Istanbul is expensive even after death
Istanbul's Karacaahmet cemetery. (AA Photo)


It seems like people living in Istanbul will not be able to escape the city’s expensive lifestyle even after death as the Istanbul Metropolitan Municipality announced a 10% hike on graveyard prices starting in 2020.

According to a statement by the municipality, the "first-grade" graveyards located in upscale neighborhoods such as Çengelköy, Karacaahmet, Rumelihisarı and Zincirlikuyu will see their lot prices increased from TL 30,000 ($5,180) to TL 34,000 ($5,870).
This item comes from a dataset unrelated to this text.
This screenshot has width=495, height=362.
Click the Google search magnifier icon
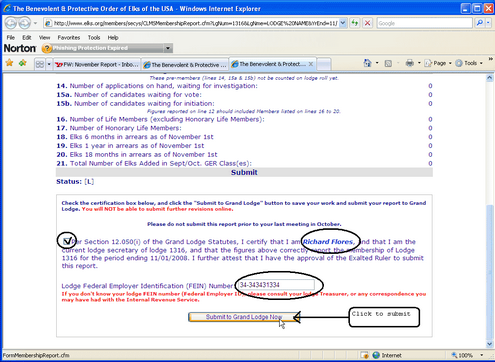point(479,23)
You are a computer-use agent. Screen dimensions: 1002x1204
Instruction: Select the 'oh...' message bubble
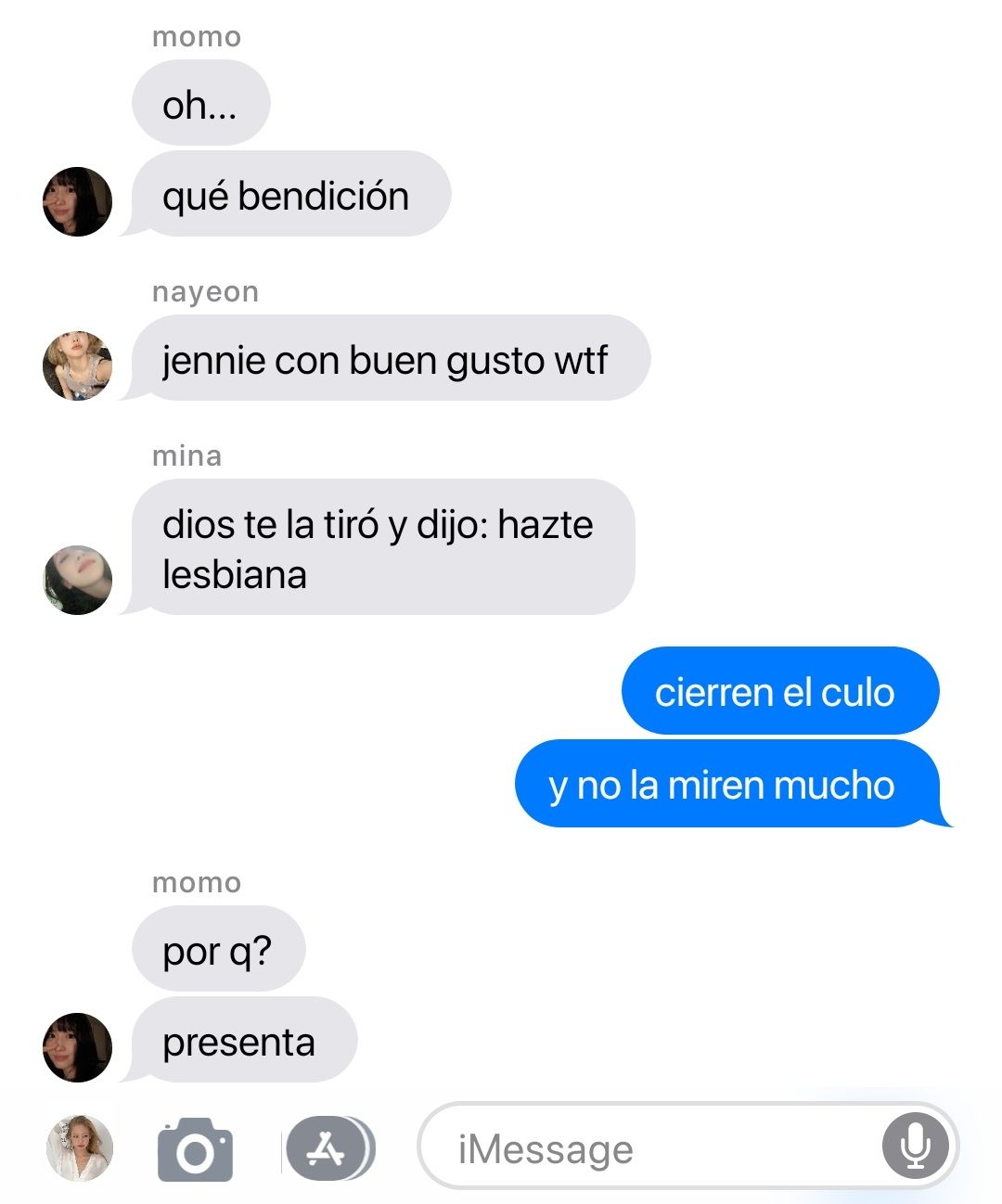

The affordable "third-grade" lots located in the city’s outer districts where the dead can be peacefully forgotten by relatives also had their prices increased from TL 4,000 ($680) to TL 4,500 ($780).

The municipality also spiked the prices of graveyards for minorities from TL 6,500 ($1,100) to TL 7,150 ($1,230) and bumped funeral service fees from TL 300 ($50) to 350 ($60).

Cemeteries are divided into four categories and their location determines how they are classified. The municipality occasionally re-regulates the prices for burial plots and prices change based on a cemetery's location, physical features and current economic indicators.

Zincirlikuyu, Istanbul’s most expensive graveyard site lies next to the city's busiest financial hub, under the shadow of skyscrapers. It is also the common final resting place of the country’s rich and elite, from Turkey’s richest businessmen to its most famous singers. Since some graveyards have reached a point where they have no new burial plots, prices for existing ones can skyrocket, sometimes reaching millions of Turkish liras.

Istanbul, the most diverse in the country in terms of population, has 502 Muslim and 67 minority (Armenian, Greek, etc.) cemeteries.